DES MOINES, IOWA — A $4.175 million settlement has been reached between the state of Iowa, the University of Iowa and 12 Black former Hawkeye football players who accused current and former coaches of discriminating against them because of their race. Head Football Coach Kirk Ferentz did not approve of the settlement, he later said in a statement.

The settlement was approved by a 2-1 vote of the State Board of Appeal, with two members questioning whether Gary Barta should continue to lead the University of Iowa Athletics Department after another multi-million dollar lawsuit was settled against it.

The vote of the State Board of Appeal was required because the lawsuit settlement includes $2 million from the state’s general fund. State Auditor Rob Sand, a Democrat, voted against the settlement. He stated beforehand that he would only support the settlement if Barta was “gone” as Iowa’s athletic director.

Sand said, “What is really important to me here is that this is now the fourth discrimination settlement while Gary Barta has been the athletic director at the University of Iowa. Enough is enough. I cannot understand why not only would he maintain his job here, but in addition to that, for the first time in these settlements, they’re asking the general fund to contribute to the payment of that settlement rather than having the athletic department itself pay for that settlement. As someone who sits on that appeal board and look at that and say, ‘no way.'”

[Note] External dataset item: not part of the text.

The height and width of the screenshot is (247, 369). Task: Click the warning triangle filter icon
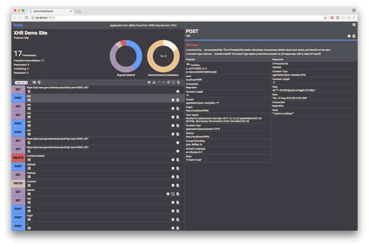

State Treasurer Roby Smith and Department of Management Director Kraig Paulsen – both Republicans – approved the settlement without any caveat tied to Barta’s job.

Paulsen stated that it wasn’t the board’s role to include Barta’s position as part of its decision. He said, “We’re not here to make an employment decision. We’re here to make a decision of what’s in the best interests of the state of Iowa in its totality. Very much seems to me, upon the recommendation of the attorney general’s office, that this is the wise decision to make.”

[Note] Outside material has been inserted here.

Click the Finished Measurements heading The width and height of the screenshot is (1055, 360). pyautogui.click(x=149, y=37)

Paulsen said the state legislature should get involved if it doesn’t believe tax dollars should be part of a settlement like this.

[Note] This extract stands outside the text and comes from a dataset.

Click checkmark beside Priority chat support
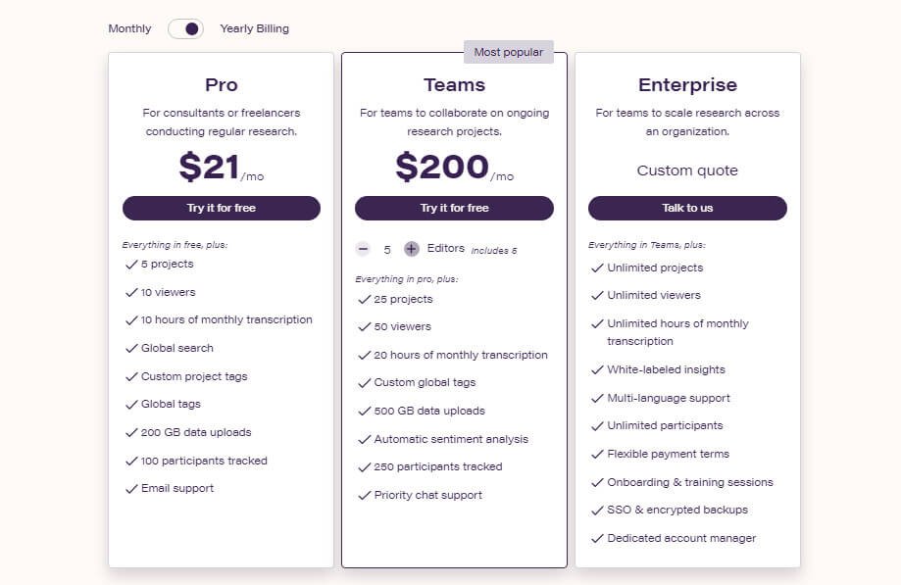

Smith did say that the University of Iowa should “re-examine” the employment of both Barta and Brian Ferentz. Smith said, “Discrimination of any kind is unacceptable and should not be tolerated. Given this, I would encourage the university to re-examine the relationship with not only Gary Barta but Brian Ferentz and others named in recent lawsuits.”  

Barta released a statement that didn’t address Sand’s call for him to leave his job. The statement said, “The Athletic Department remains committed to providing an inclusive and welcoming environment for every student-athlete and staff member involved in our program. The Hawkeyes over-arching goal to win every time we compete, graduate every student-athlete that comes to Iowa, and to do it right, remains our focus.”

The lawsuit was filed in November 2020. The 12 former players accused the Iowa coaching staff of racially demeaning conduct against them. That included strength and conditioning coach Chris Doyle, who was later fired. Both Kirk and Brian Ferentz have remained on staff as the lawsuit has played out. Barta, the Ferentzes and Doyle were removed as individuals from the lawsuit last month.

That set the stage for the settlement proposal.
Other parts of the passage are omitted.